There are many who would still argue that Terry Bradshaw is the greatest quarterback in Pittsburgh Steelers history, and perhaps the greatest offensive player. Maybe only second to Joe Greene as the greatest and most important player the franchise has ever had.
That said, he hasn’t always portrayed himself in the most flattering light, a trend that has gotten further and further toward the occasionally embarrassing sign as he has gotten further and further away from his playing career.
Bradshaw has put his foot in his mouth a number of times over the years, commenting on issues that he frankly has no business doing, but he offered some strong opinions related to Antonio Brown while on The Jim Rome Podcast that I think will be met with a lot of agreement here.

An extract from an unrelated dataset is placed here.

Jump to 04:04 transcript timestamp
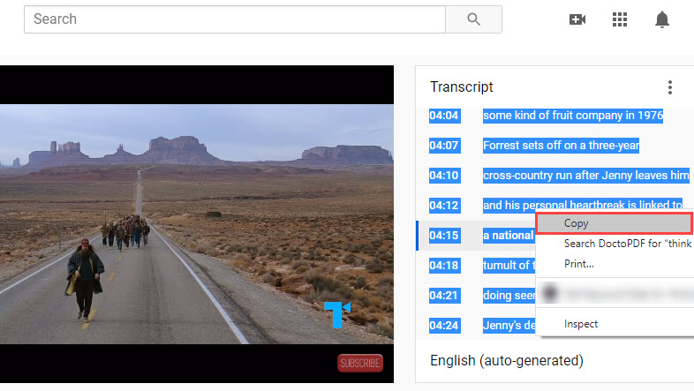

The first point, about which he was adamant, is that the Steelers are going to be a worse team on the field without him. This isn’t a very controversial point, though it has been debated while attempting to factor in every variable imaginable.
His second point was more personal, and more passionate, and it came after Rome asked him how he felt about the way Brown forced his way out of Pittsburgh, the Steelers ultimately trading him to the Oakland Raiders.
I cannot stand divas. Can’t stand ‘em. I don’t want to play with ‘em. I don’t want anything to do with ‘em. This game is too hard without my having to babysit and force plays to a guy just to keep him happy. If he cares about the football team, he’ll shut up. He will keep his mouth shut and play the game. That’s my thinking. I’m 70. I’m not 30 or 31. I’m 70. And that’s the kind of player I want to play with. I don’t want to play with a diva.
Tell me that quote isn’t going to be met with a round of applause by some here, perhaps many. Brown is a player who has openly admitted that even Heath Miller has had to tell him to shut up when he’s complaining in-game about his numbers.
“Now, today’s game is not like it was in the 70s”, Bradshaw went on. “Players are not like they were in the 70s. Players now have money. With money comes a certain amount of what they think is power. And all of a sudden it’s about their brand, and all of a sudden it’s about their numbers”.
“It’s not about winning. It’s never about winning. If you think it’s about winning, you’ve lost your mind”, he said. “It’s about ‘where’s my money? Where’s my money? Where’s my money?’. And then when things aren’t going right in the game, they’re throwing garbage cans on the sideline. They’re pointing fingers, screaming and hollering”.
Expressing a lack of understanding of how this behavior comes about, the Hall of Famer concluded his thoughts with the following: “teams win with character. They do not win with divas”. I’m sure somebody will point out that the Steelers won two Super Bowls with Hines Ward, and none with Brown.